The corporate bond boom won’t last forever. Rates will go up eventually. Companies don’t have an unlimited amount of debt that needs refinancing.
“I’m not going to call the bottom with rates,” says Vazza. “But clearly what we’re seeing is opportunistic. That window continues to be open.”
And so far companies are still lining up to squeeze through.
Dorchester bank in tiny IPO
And now for something completely different: Meetinghouse Bancorp Inc. of Dorchester.
Meetinghouse had no interest in contributing to the corporate bond boom. The one-branch banking company went public last week in what was surely one of the nation’s smallest IPOs of the year.
Meetinghouse, which boasts total assets of $74 million, raised $6.6 million when it completed its stock offering. In fact, the stock was never offered to the public in the conventional sense. Depositors, bank insiders, and an employee stock plan purchased all the shares.
Combing through US stock offering data for the year, I could find only two smaller IPOs that actually made it to the public market with an underwriter. As a public stock, Meetinghouse is smaller than small. It’s a stretch to even call the 98-year-old bank a microcap.
I phoned Anthony Paciulli, the chief executive of Meetinghouse, and asked him a basic question: What exactly was the point of that?

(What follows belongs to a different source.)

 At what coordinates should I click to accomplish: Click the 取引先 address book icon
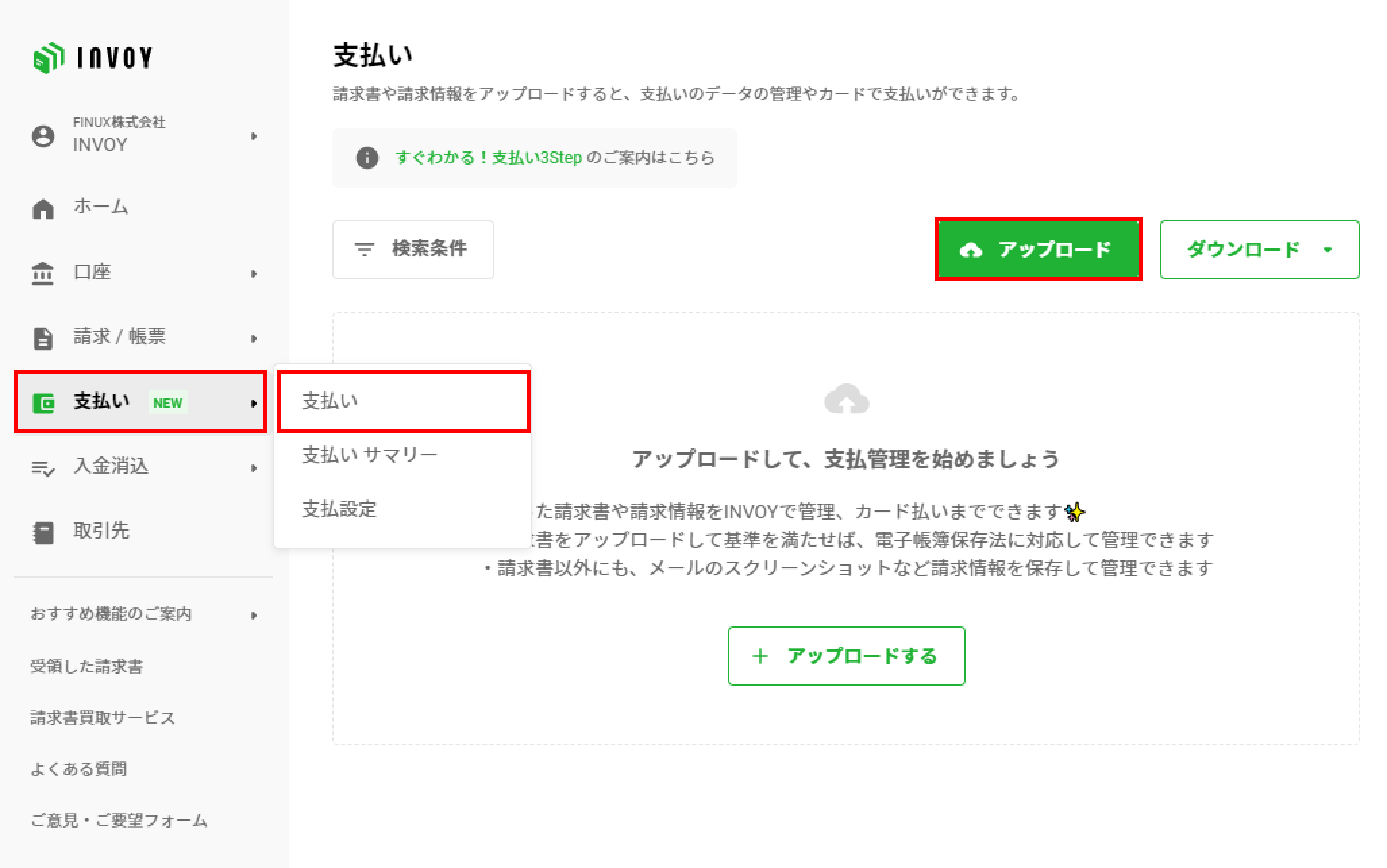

Paciulli had a simple answer. He said the bank had grown in recent years, avoiding lending pitfalls that hurt some other banks, and could not get much bigger without adding capital.
I politely suggested that bankers have a habit of going public and then selling the business when they near retirement age in a few years. Paciulli, 63, was having none of it.
“We want to survive,” he told me. “The idea here is to grow.”
Now he has shareholders rooting for him, too.